A party challenging an application for good faith settlement determination carries the burden of establishing the settlement is unreasonable in relation to these seven factors. If the settlement is within the ballpark of the settlor’s proportionate share of liability, it is determined to be in good faith, and may bar any other joint tortfeasor or co-obligor from any future claims against the settling tortfeasor or co-obligor for indemnity.
In this case, the settlement was deemed in good faith. The settlement figure was reached during fair and equitable settlement discussions between the parties and was made on the basis of information available to all parties at the time of the settlement. There was no evidence of collusion, fraud, or tortious conduct intended to injure non-settling parties. The settlement amount did not appear grossly disproportionate to a rough approximation of the plaintiffs’ total recovery.
These factors help alleviate any disputes that would arise when determining a good faith settlement offer. This is important to determine, because a good faith settlement, as determined by the court, bars all potential claims for indemnity or contribution against the defendants.

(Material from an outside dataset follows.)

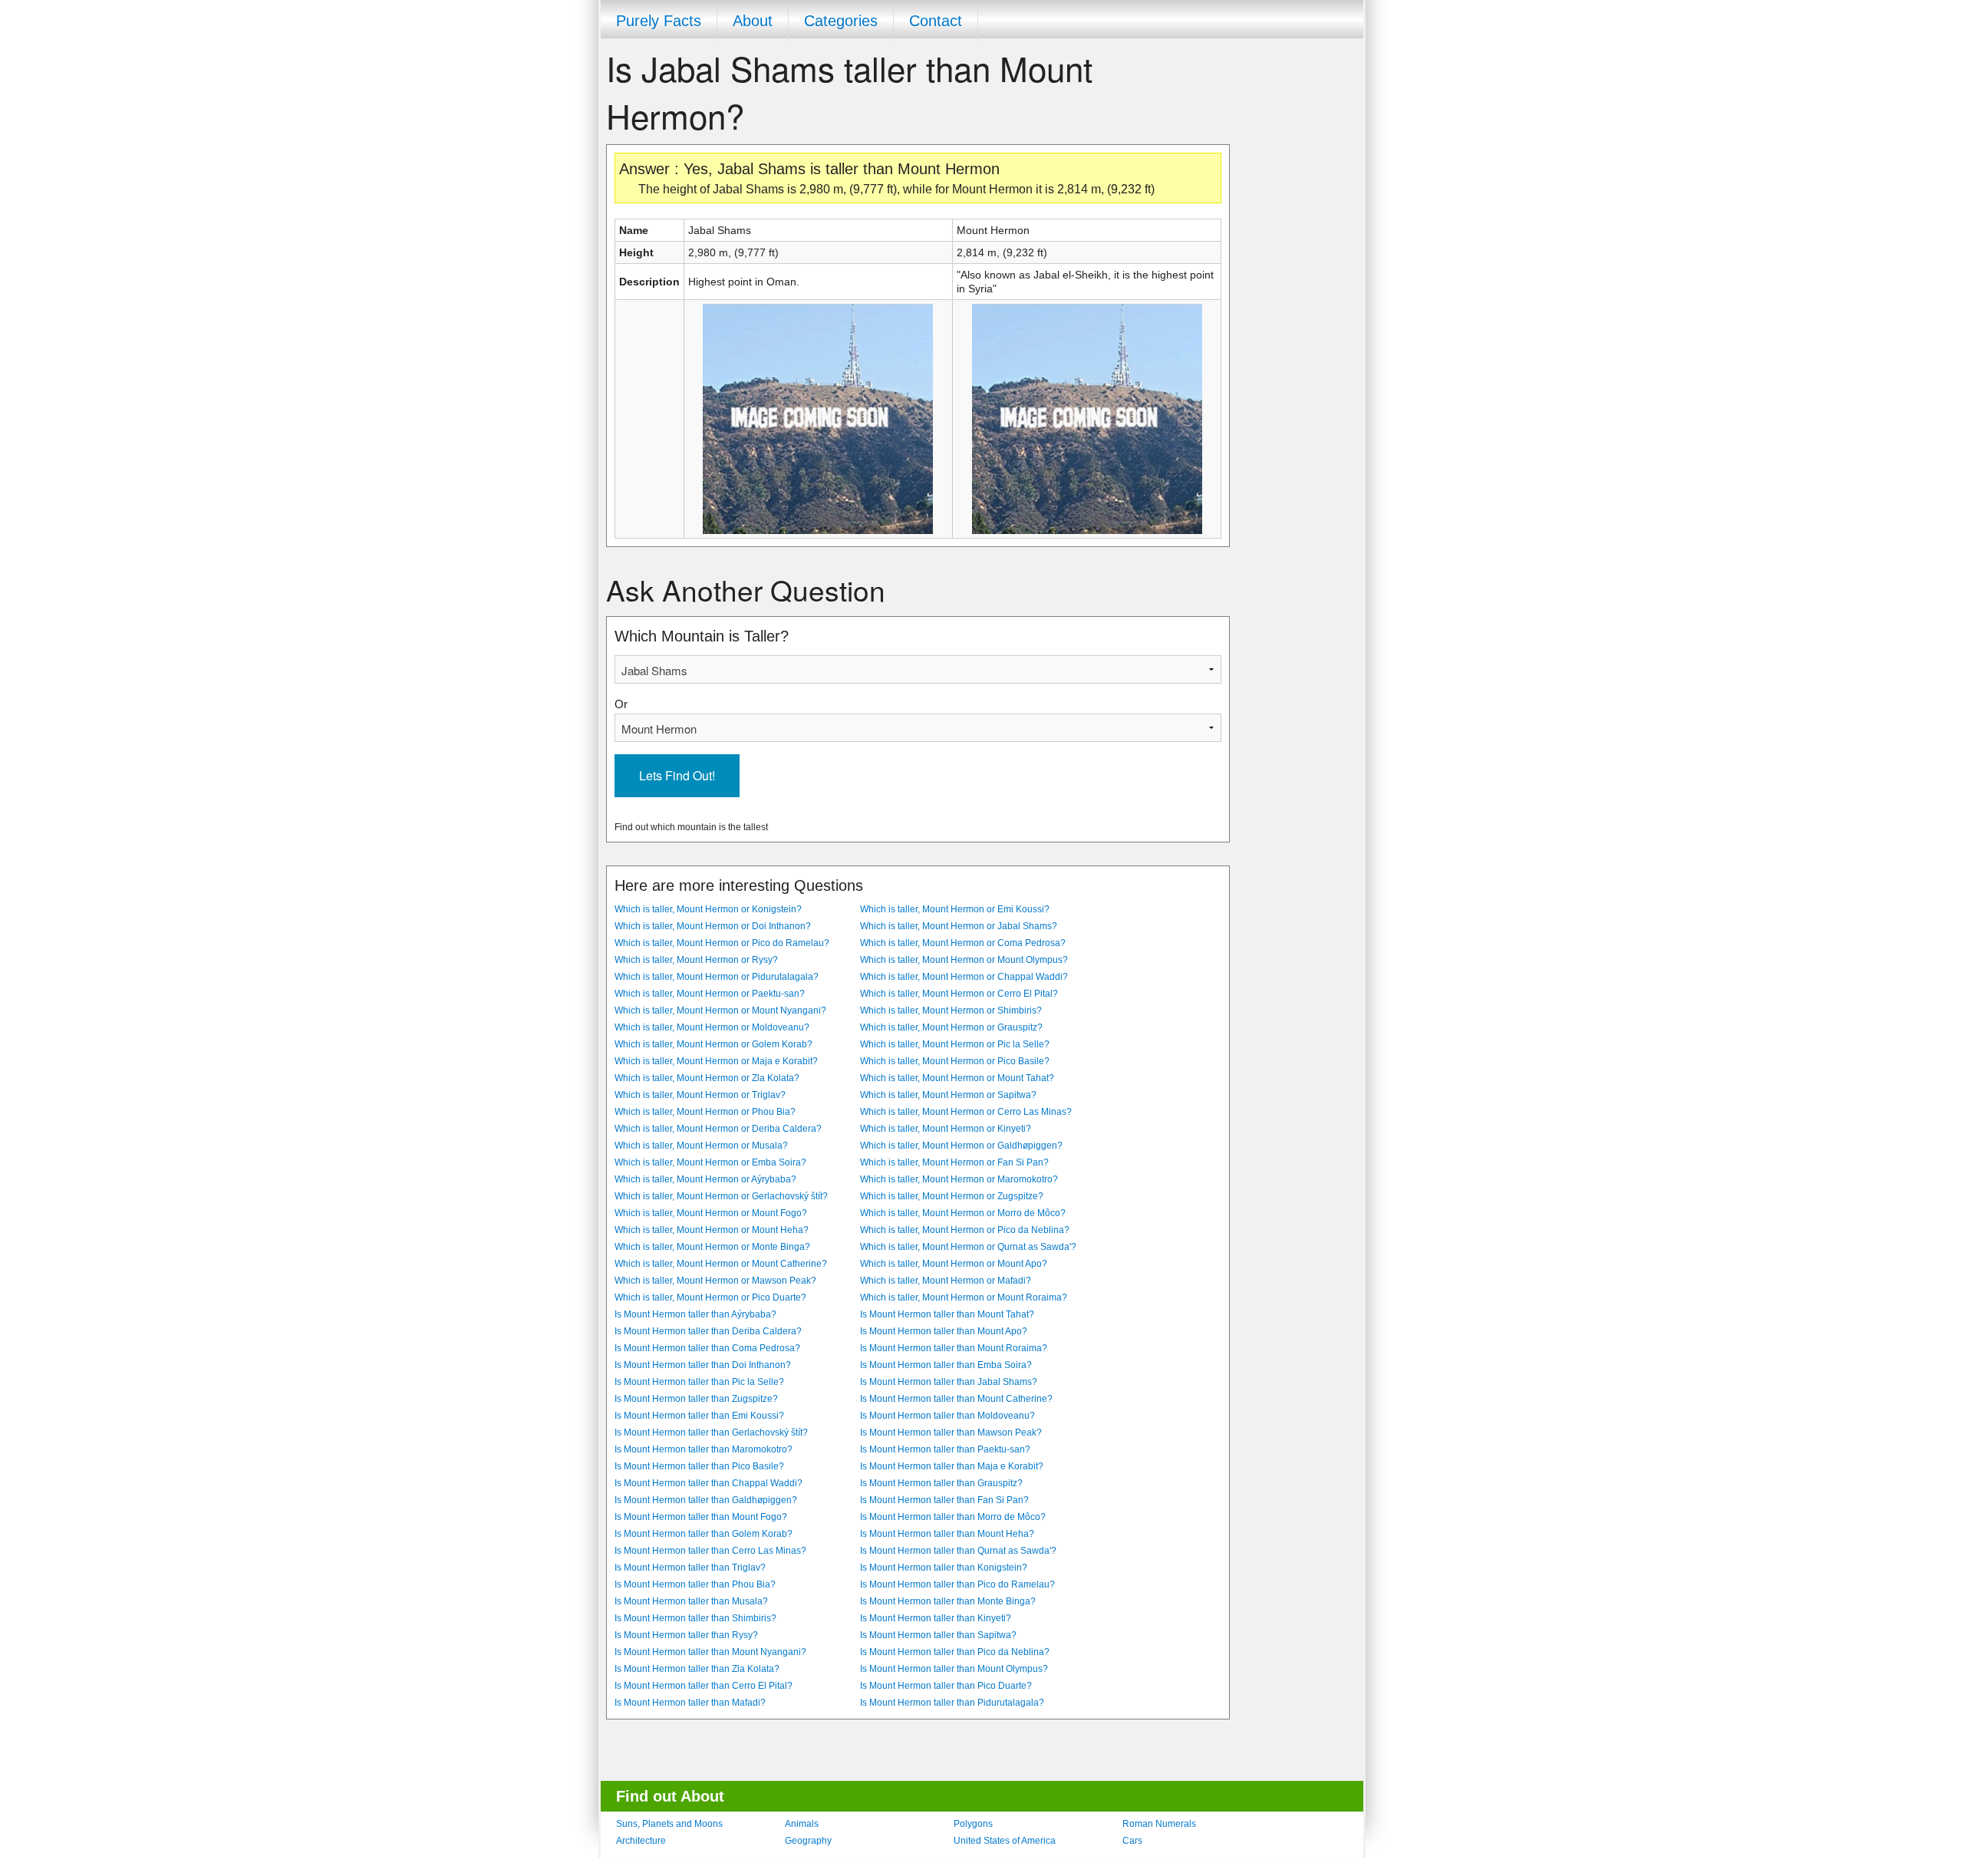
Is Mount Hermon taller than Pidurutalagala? (952, 1702)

However, these issues may vary significantly by state. The reader is again strongly advised to consult with counsel experienced in the relevant jurisdiction.
Another issue in this matter is what constitutes a necessary surgery. Reasonable medical minds may differ on when a surgery is absolutely necessary, when it might be postponed in favor of trying other treatment options first, or whether it is truly elective. Such questions will invariably turn on expert testimony, and it will be important in such cases to solicit assistance and expertise from an appropriate subject matter expert early in the case to steer the matter toward the proper discovery objectives early in the case.

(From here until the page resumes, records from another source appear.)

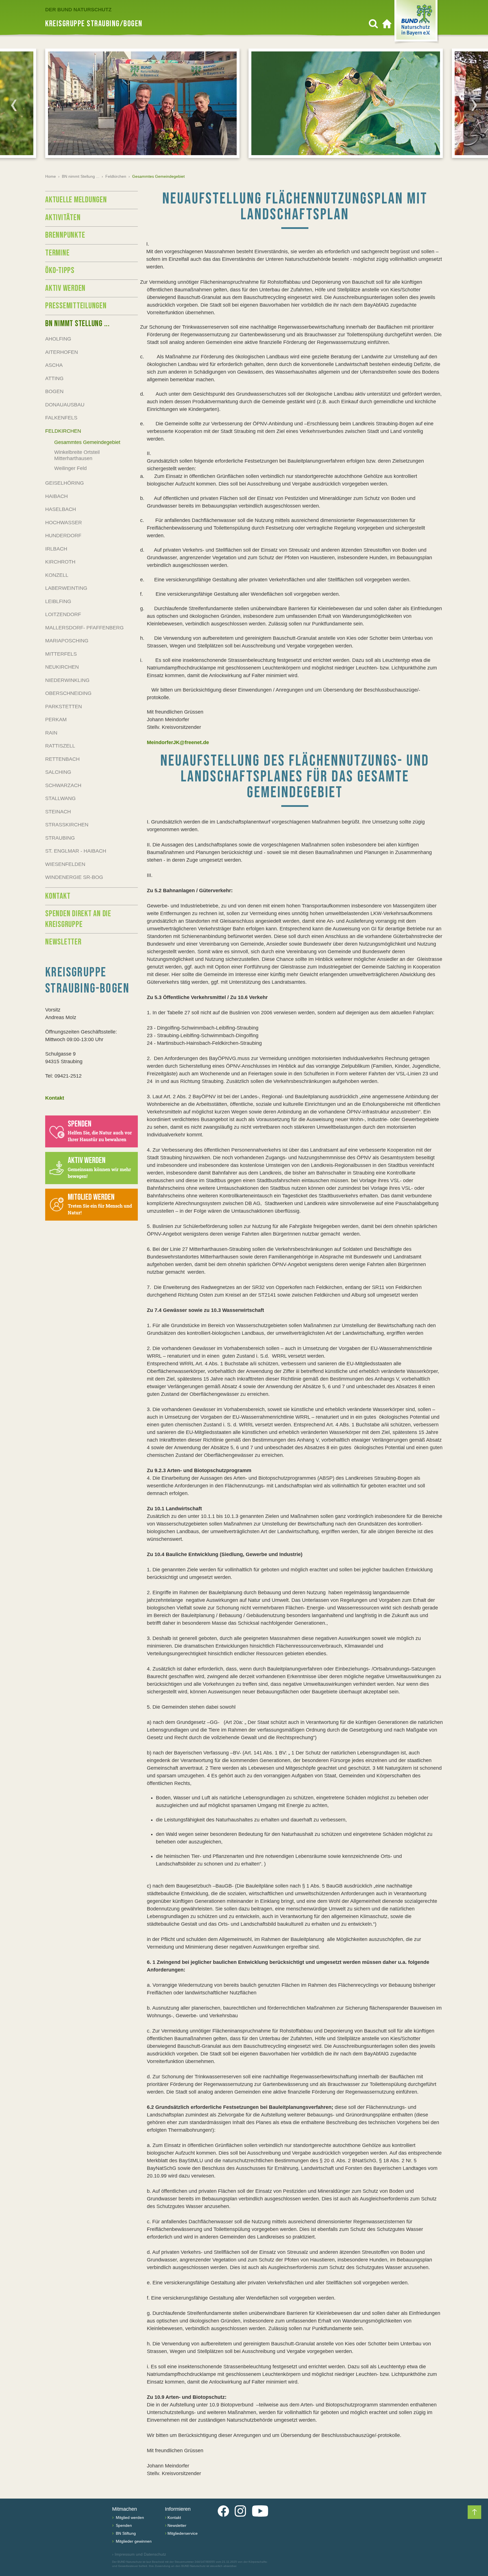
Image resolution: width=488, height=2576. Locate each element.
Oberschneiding (68, 693)
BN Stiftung (125, 2533)
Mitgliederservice (182, 2533)
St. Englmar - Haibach (75, 851)
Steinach (58, 811)
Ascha (54, 365)
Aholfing (58, 339)
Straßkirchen (66, 824)
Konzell (56, 575)
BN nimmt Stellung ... (80, 176)
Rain (51, 733)
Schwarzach (63, 785)
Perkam (56, 719)
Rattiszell (60, 746)
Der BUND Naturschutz (78, 9)
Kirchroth (60, 562)
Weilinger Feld (70, 468)
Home (50, 176)
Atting (54, 378)
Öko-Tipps (60, 270)
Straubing (60, 838)
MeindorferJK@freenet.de (178, 742)
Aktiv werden (65, 288)
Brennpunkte (65, 235)
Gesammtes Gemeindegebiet (87, 442)
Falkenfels (61, 418)
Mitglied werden (129, 2517)
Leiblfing (58, 601)
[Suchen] (373, 24)
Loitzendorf (63, 614)
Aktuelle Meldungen (76, 200)
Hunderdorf (63, 535)
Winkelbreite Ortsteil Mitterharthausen (77, 455)
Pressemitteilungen (76, 306)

Relatedly, if the matter is sufficiently significant to justify the budget, it can be a best practice to consider retaining more than one expert. One can serve a consulting role, and the other would be the expert likely to testify at trial if necessary. A consulting expert who serves only as a sounding board for counsel might be kept completely confidential from the other side, such that communications and opinions adverse to the case can be kept under wraps, and other facts or theories pursued before unveiling them during litigation. In contrast, the testifying expert’s entire file may well be discoverable. This can include all the documents received from counsel as well as emails (or even text messages). Thus, increased risk is inherent in sharing with a testifying expert facts or theories in the first instance before one firmly understands how a knowledgeable and ostensibly neutral expert will react. Communicating in writing with a testifying expert about the ultimate questions in the case (here, whether a surgery was necessary) can sink the case if one does not have a good idea in advance (from the consulting expert) as to what the testifying expert is likely to think.
- Decided Feb. 23, 2022, in the Superior Court of California, County of Los Angeles, Case number BC693636.